Ananda Sukarlan menjelaskan bahwa puisi ini merupakan salah satu tembang puitik yang dipilih Emma sebagai bahan penelitian studi akhir. “Ini adalah World Premiere, karena puisi ‘Aku Tahu Namamu’ sebelumnya belum pernah dipertunjukkan, dan komposisi musiknya ditulis saya sendiri di Australia saat kuliah saya membahas karya ini,” ujar Ananda, Kamis (6/11/2025).
Emma Norton akan membawakan dua karya Ananda yang berkarakter kontras dalam konser ujian akhirnya. Selain puisi Isbedy, Emma juga menampilkan “Aku Cinta Padamu” karya Doddi Ahmad Fauji, penyair Jawa Barat dan Ketua Koperasi Sastra Indonesia. Kedua karya ini memperlihatkan kemampuan Ananda menembus batas genre, menggabungkan musik vokal klasik dengan sastra Indonesia, sekaligus menempatkan bahasa dan puisi Indonesia ke panggung vokal klasik dunia.
Ananda menetap di Sydney sejak Juli 2025 atas undangan AIM sebagai Composer in Residence. Residensi ini membuka kesempatan bagi para mahasiswa AIM untuk mendalami karya Ananda, mempelajari teknik komposisi, interpretasi puisi, dan ekspresi musik yang kaya nuansa. Dampaknya tidak hanya dirasakan dalam musik, tapi juga mendorong pengenalan sastra Indonesia di kancah internasional.
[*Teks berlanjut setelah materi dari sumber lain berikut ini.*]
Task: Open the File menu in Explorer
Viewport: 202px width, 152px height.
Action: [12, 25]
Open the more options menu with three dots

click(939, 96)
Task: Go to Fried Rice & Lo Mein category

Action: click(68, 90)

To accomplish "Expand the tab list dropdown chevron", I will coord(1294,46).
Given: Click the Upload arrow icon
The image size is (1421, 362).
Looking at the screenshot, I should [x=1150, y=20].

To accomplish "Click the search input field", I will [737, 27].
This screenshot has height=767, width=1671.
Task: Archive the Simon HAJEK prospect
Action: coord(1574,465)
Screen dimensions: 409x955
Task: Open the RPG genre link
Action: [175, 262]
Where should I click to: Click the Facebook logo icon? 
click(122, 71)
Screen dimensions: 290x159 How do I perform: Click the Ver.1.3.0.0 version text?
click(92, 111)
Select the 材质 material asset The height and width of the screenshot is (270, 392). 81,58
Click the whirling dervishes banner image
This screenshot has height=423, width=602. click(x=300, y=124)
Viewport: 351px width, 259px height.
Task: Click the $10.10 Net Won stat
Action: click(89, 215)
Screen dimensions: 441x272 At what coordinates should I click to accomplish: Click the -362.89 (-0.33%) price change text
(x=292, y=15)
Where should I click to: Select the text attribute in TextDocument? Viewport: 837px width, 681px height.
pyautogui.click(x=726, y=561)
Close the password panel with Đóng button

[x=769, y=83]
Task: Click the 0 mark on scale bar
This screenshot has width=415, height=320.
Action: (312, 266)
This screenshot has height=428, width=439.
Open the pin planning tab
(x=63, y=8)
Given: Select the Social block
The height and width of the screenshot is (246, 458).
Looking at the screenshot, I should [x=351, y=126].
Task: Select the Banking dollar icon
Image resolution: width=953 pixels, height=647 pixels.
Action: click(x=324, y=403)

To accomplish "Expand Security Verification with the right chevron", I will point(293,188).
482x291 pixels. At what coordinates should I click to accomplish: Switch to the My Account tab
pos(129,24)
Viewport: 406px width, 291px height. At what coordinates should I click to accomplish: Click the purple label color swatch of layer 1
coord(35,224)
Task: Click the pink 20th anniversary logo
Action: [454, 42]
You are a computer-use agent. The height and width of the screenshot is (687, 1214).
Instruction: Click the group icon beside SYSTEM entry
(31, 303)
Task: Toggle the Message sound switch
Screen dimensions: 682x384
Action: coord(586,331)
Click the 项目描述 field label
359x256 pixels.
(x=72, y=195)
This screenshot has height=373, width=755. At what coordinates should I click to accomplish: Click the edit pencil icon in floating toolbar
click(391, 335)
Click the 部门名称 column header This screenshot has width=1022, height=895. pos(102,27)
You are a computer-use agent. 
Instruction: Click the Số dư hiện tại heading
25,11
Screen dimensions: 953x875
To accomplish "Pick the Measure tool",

Emma Norton sendiri sudah mengenal karya Ananda sebelum residensi, dan telah memperdakan “Two Australian Songs” karya Ananda dari puisi Judith Wright dan Henry Lawson di Sydney tahun 2024. Untuk membawakan karya Isbedy dan Doddi, Emma mempelajari bahasa Indonesia secara intensif, termasuk pelafalan, aksen, dan makna metafora dalam puisi. Ia dibantu Novita Jap, pianis pendamping lulusan AIM dan finalis Ananda Sukarlan Award, yang berperan penting memastikan interpretasi bahasa dan musik Indonesia tepat di panggung internasional.
Resital ujian akhir Emma akan digelar pada 10 Desember 2025 di Amfiteater AIM. Konser ini menghadirkan perpaduan unik antara aria opera klasik, tembang puitik, dan musik populer yang terinspirasi dari tradisi rakyat. Emma menyatakan bahwa musik folk memengaruhi interpretasinya: “Musik folk jauh lebih improvisasional, kasual, dan bisa ditarikan. Saya akan menyajikan koleksi lagu dan aria dari berbagai tradisi, termasuk karya Ananda Sukarlan, Maurice Ravel, Bela Bartok, Vaughan Williams, dan Richard Wagner.”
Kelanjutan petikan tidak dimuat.